*Task description:* Format the lines starting at the one containing "Image resolution: width=1456" and ending at the one containing "[x=180, y=50]" as a JSON list of strings, with one string per line and blank lines omitted.

*Stored data:*
▬▬▬▬▬▬
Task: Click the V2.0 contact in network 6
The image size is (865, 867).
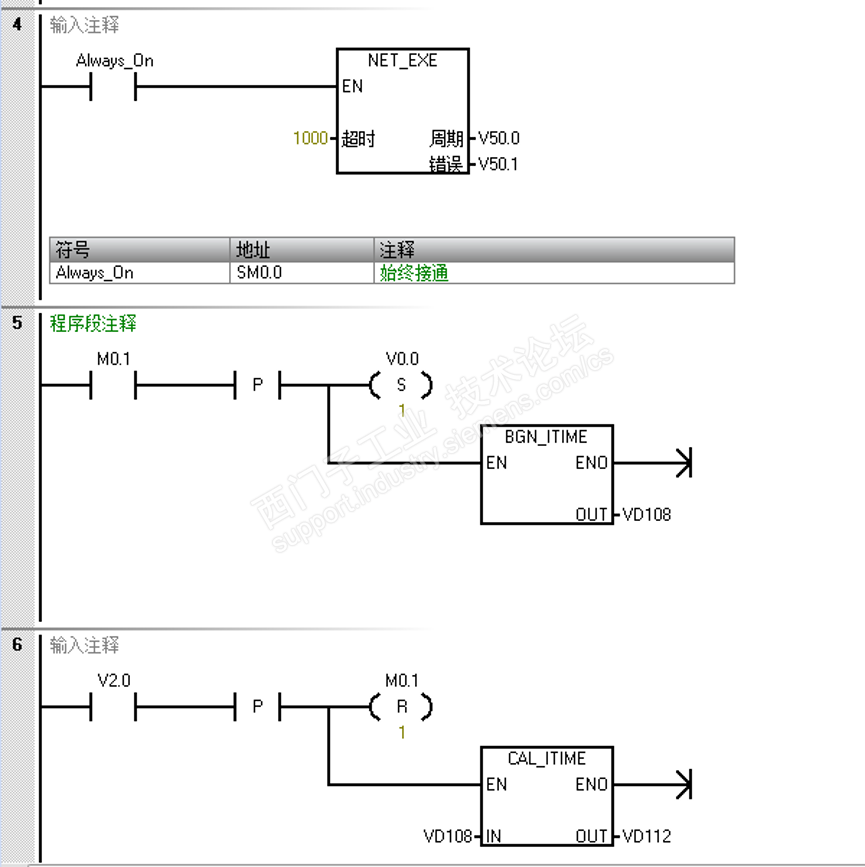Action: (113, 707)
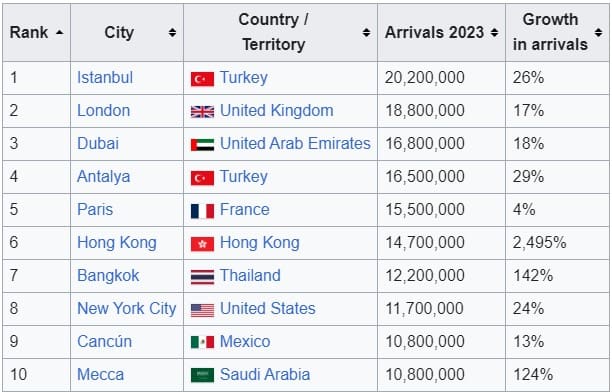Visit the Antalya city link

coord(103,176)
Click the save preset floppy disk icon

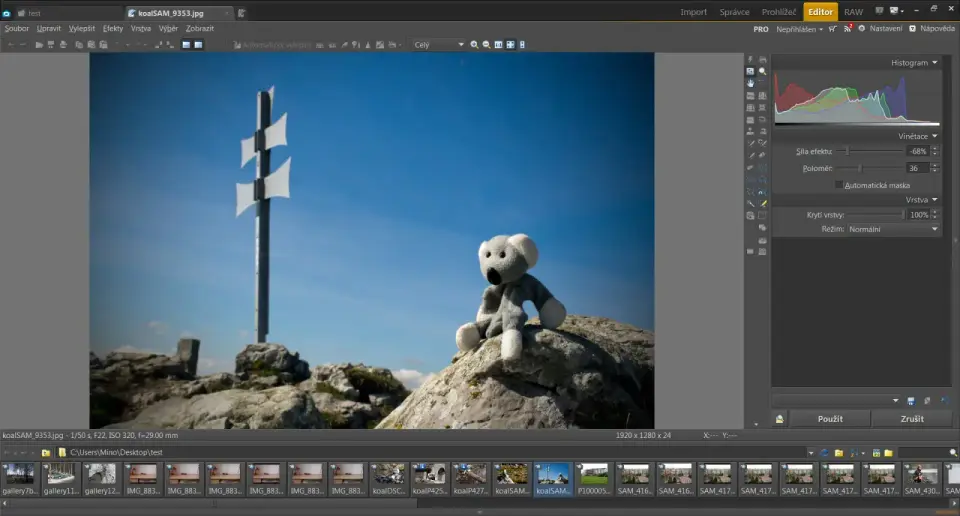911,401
▬▬▬▬▬▬
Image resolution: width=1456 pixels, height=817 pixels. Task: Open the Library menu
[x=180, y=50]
▬▬▬▬▬▬
*Answer below:*
[
  "Image resolution: width=1456 pixels, height=817 pixels. Task: Open the Library menu",
  "[x=180, y=50]"
]